In the United States, family businesses are incredibly common. Many business owners use their companies as a way to provide for their family, and then they expect to leave them to their children when they are ready to retire or when they pass away.
If you know that this is something you want to do, it’s important to consider business succession planning well in advance. There are a lot of steps you can take to make it go smoothly. Here are a few helpful tips:
Start as early as you can
Don’t wait to train your heir. If you bring them into the company only a month before you want them to take over, you are not going to have enough time. It is better to use the three or five years prior, allowing them to work alongside you and learn how to run the business before they’re actually responsible for it.

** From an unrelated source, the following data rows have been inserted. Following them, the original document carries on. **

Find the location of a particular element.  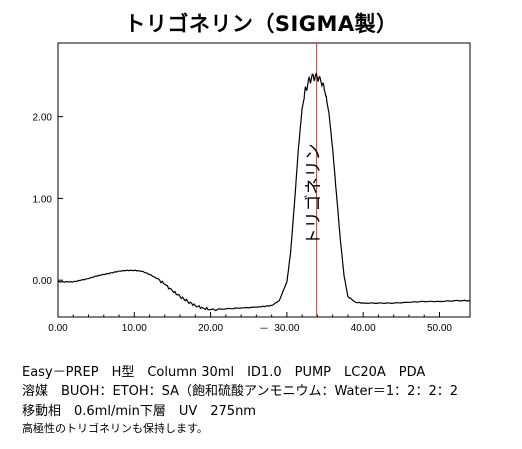

conditions-line-3: 移動相 0.6ml/min下層 UV 275nm is located at coordinates (139, 412).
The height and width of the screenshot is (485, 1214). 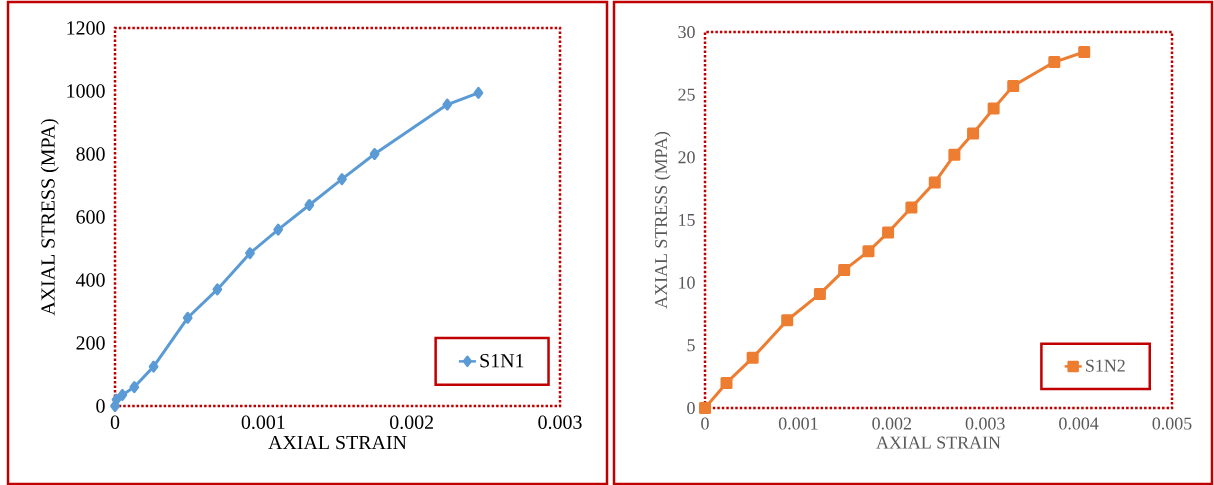 What do you see at coordinates (90, 343) in the screenshot?
I see `y-tick-label: 200` at bounding box center [90, 343].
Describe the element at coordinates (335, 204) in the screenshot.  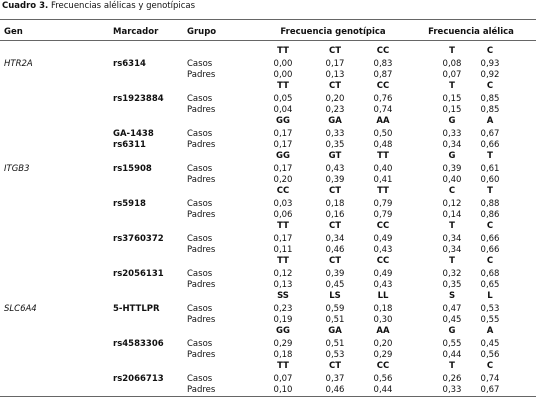
I see `genotype-freq: 0,18` at that location.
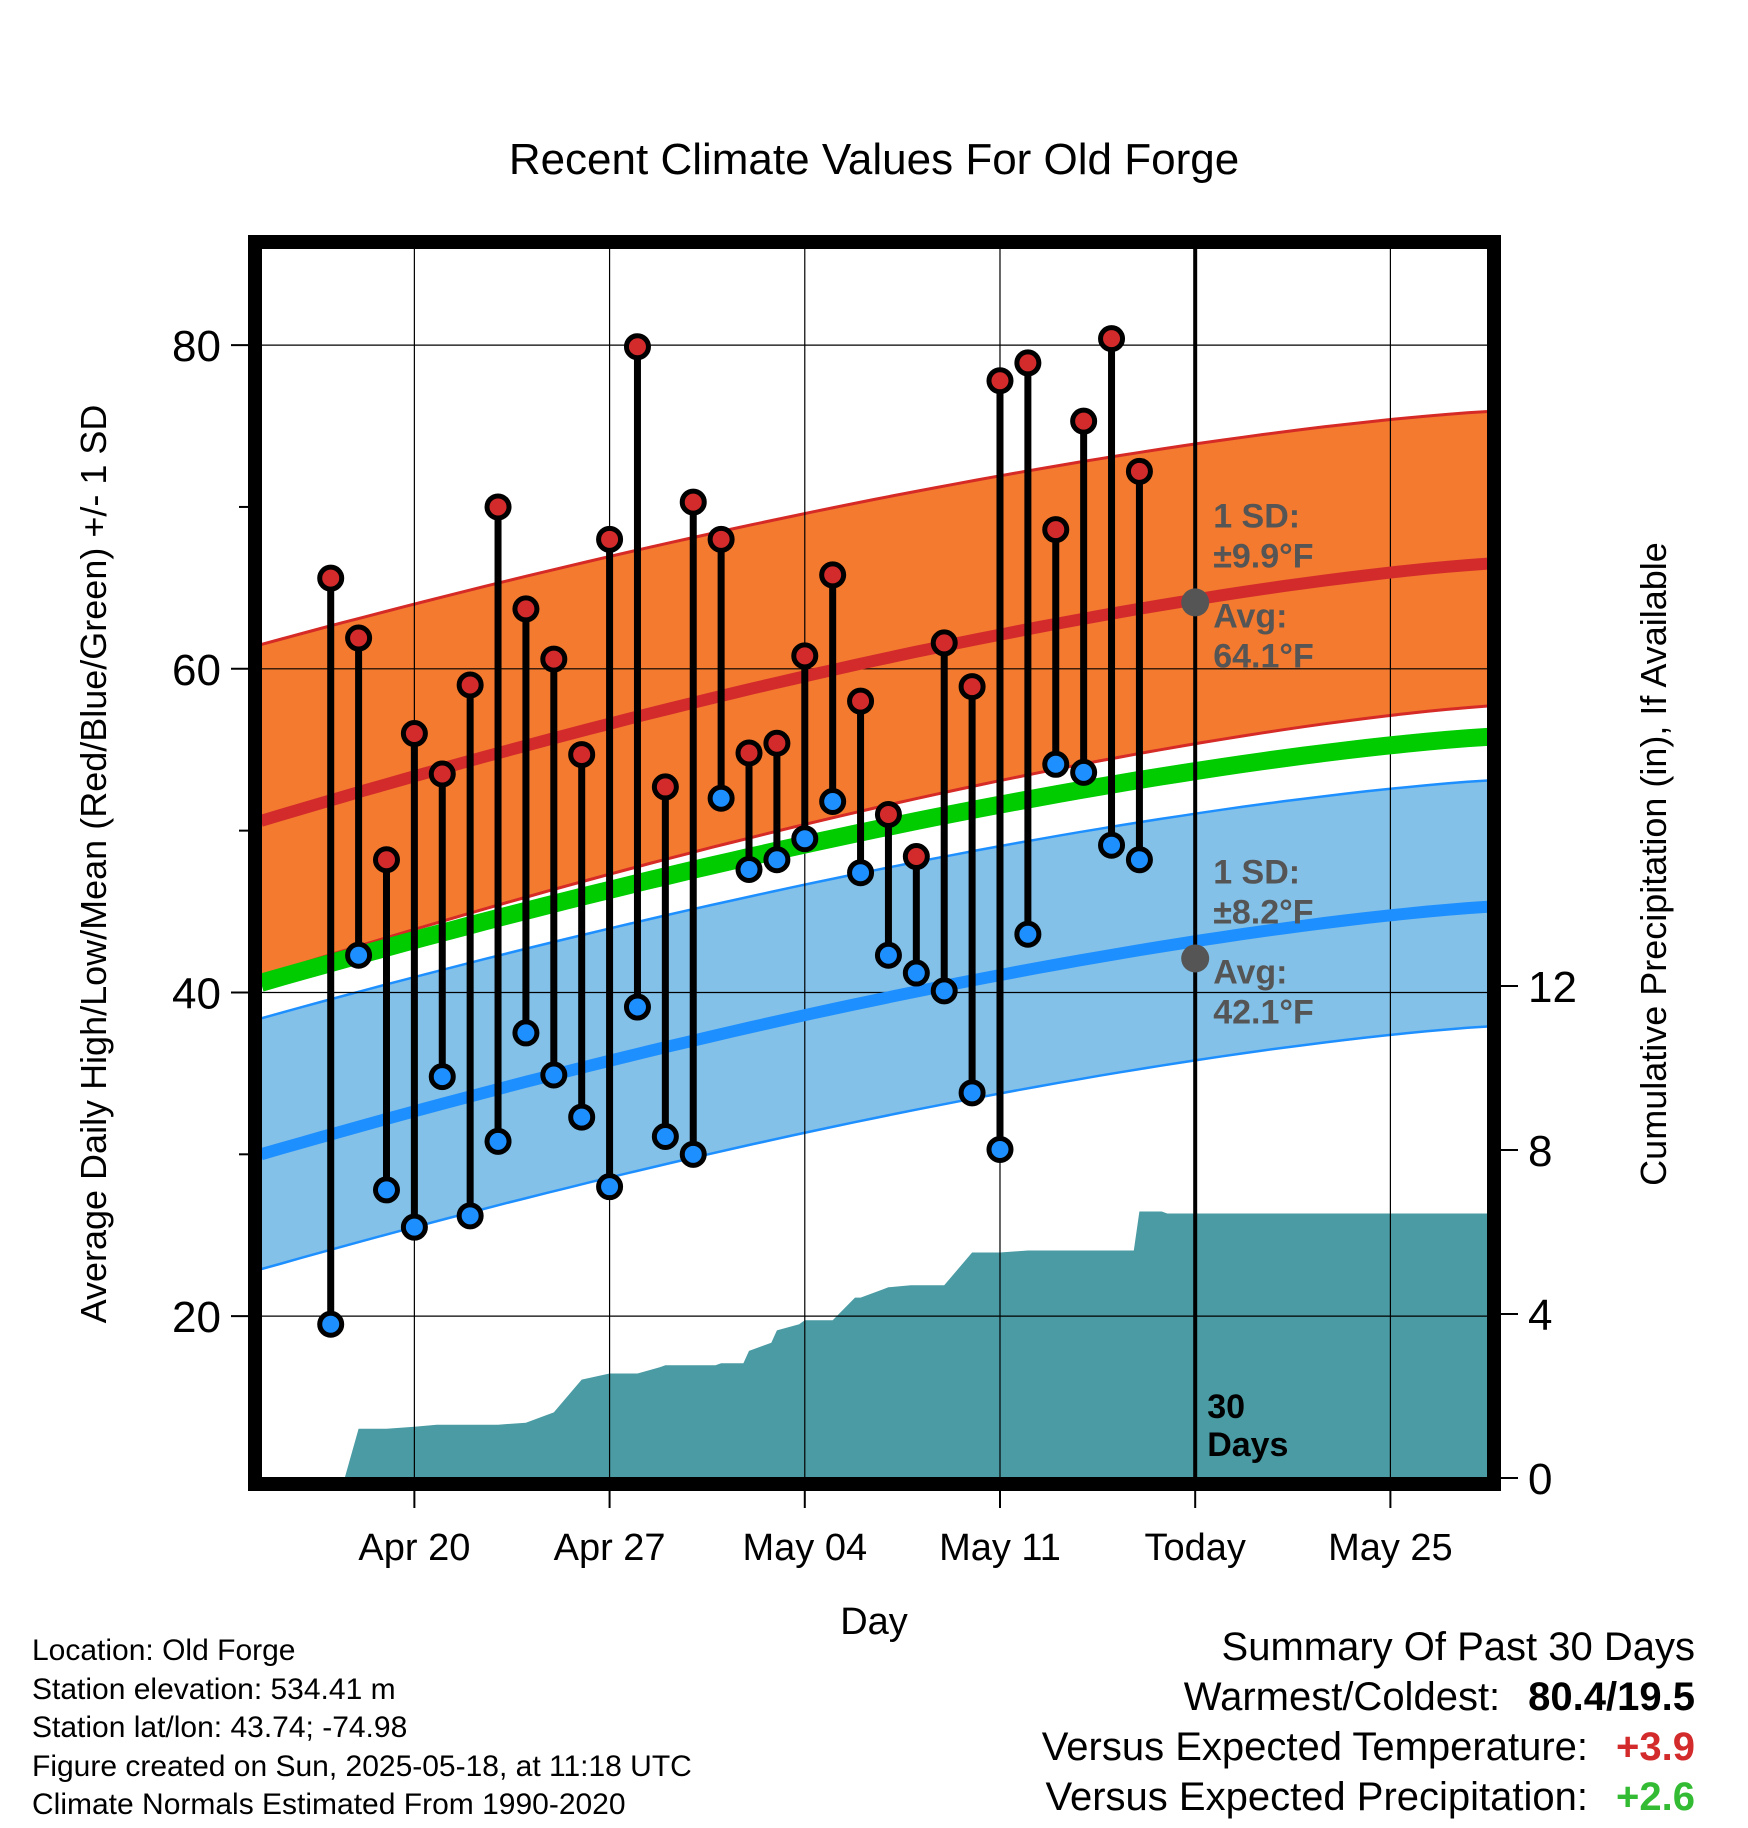 Image resolution: width=1748 pixels, height=1828 pixels. I want to click on today-high-avg-marker, so click(1196, 602).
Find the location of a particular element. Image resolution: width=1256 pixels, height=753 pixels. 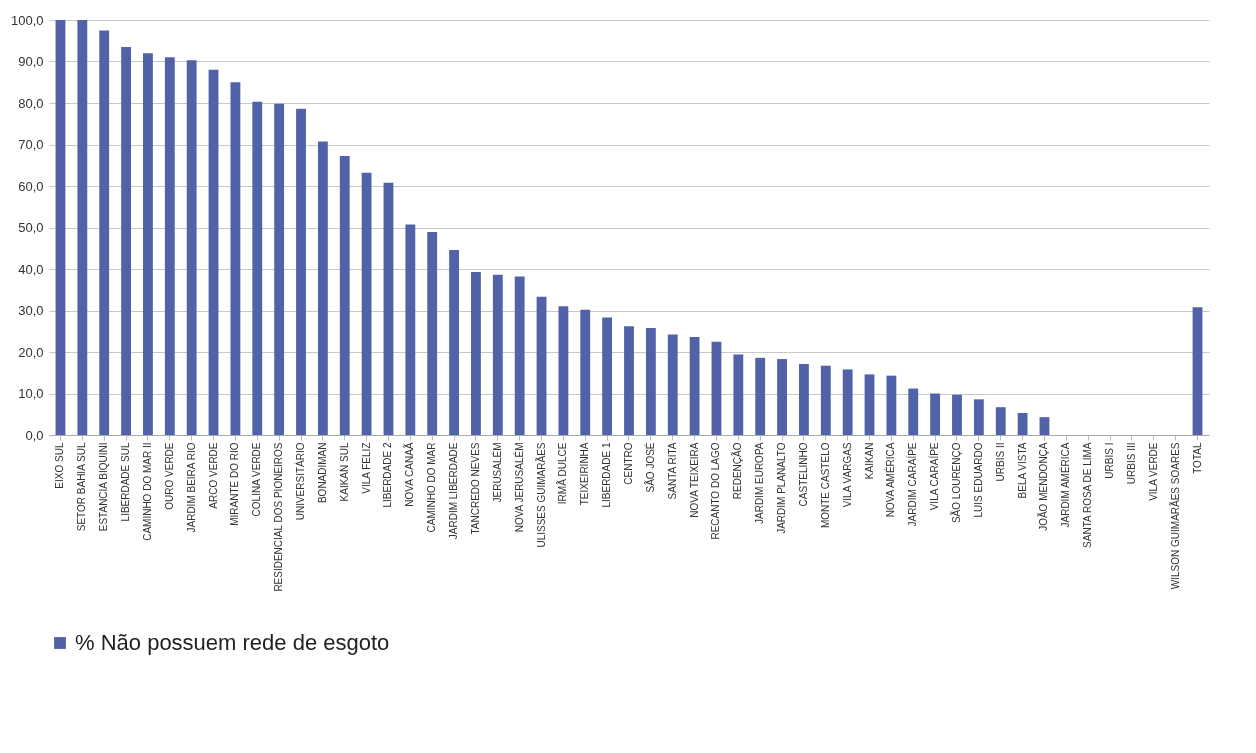

x-tick-label: KAIKAN SUL is located at coordinates (344, 472).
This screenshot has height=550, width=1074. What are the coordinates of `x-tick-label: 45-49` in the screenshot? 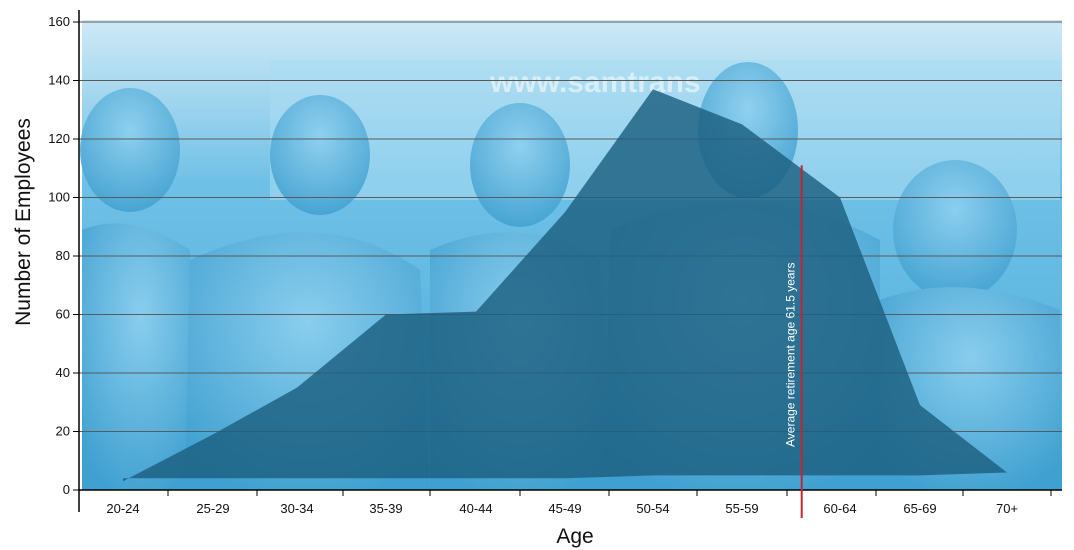 It's located at (564, 508).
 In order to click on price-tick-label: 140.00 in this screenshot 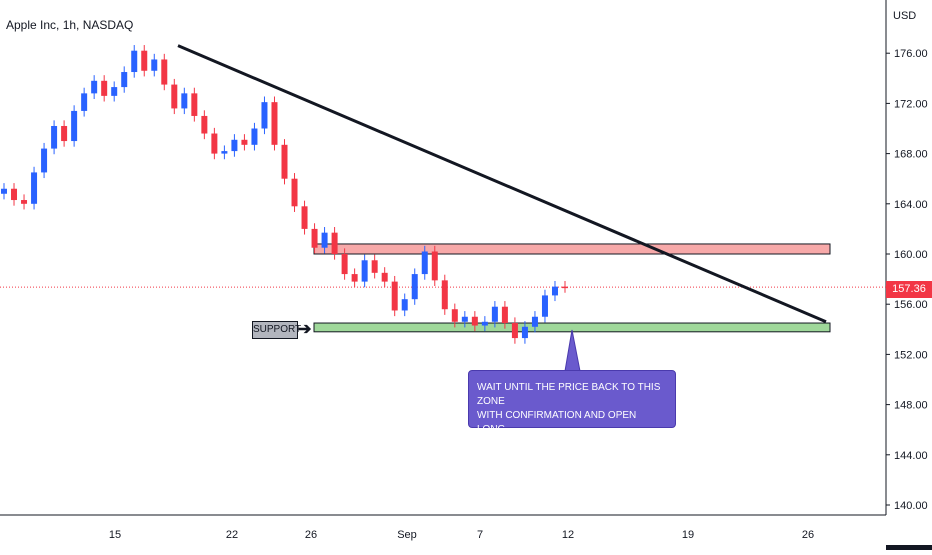, I will do `click(911, 506)`.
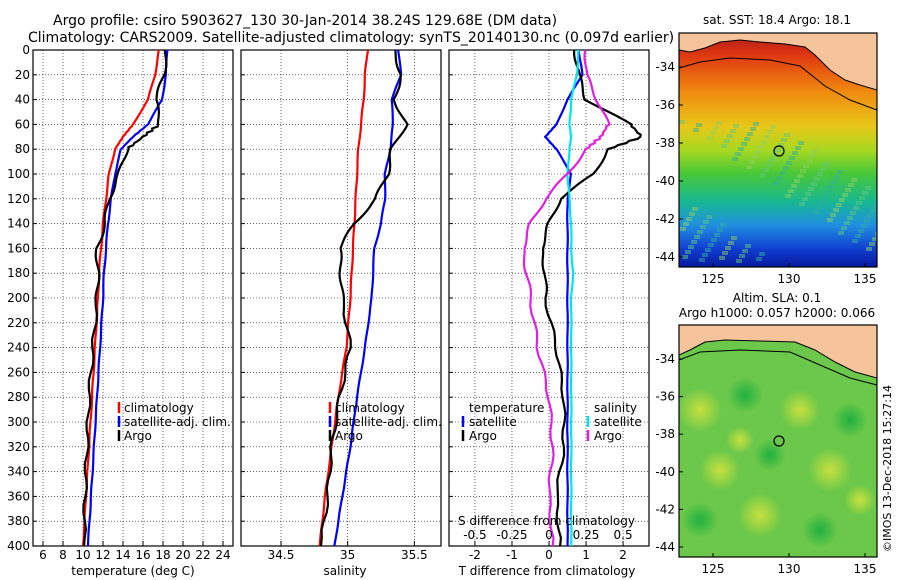 The image size is (900, 580). Describe the element at coordinates (18, 248) in the screenshot. I see `depth-tick-label: 160` at that location.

Consider their skills and limitations
Parents often don’t want to think of their children as having limitations, but as a business owner, you need to consider what skills your child has or lacks. This is especially true if you’re leaving the business to multiple children. You want to put them in roles that are best for them, where they can thrive and the business can do well.
Ask them what they want
Finally, never assume that your children want to be part of the business or that they want to own it. Talk to them in advance and find out what they want. If it turns out that they are not interested in being involved, that gives you time to look into other options, such as leaving the business to someone else or simply selling it when you’re done.
As you create your business succession plan, take the time to carefully consider all the necessary legal steps. The more you do in advance, the smoother the transition will go.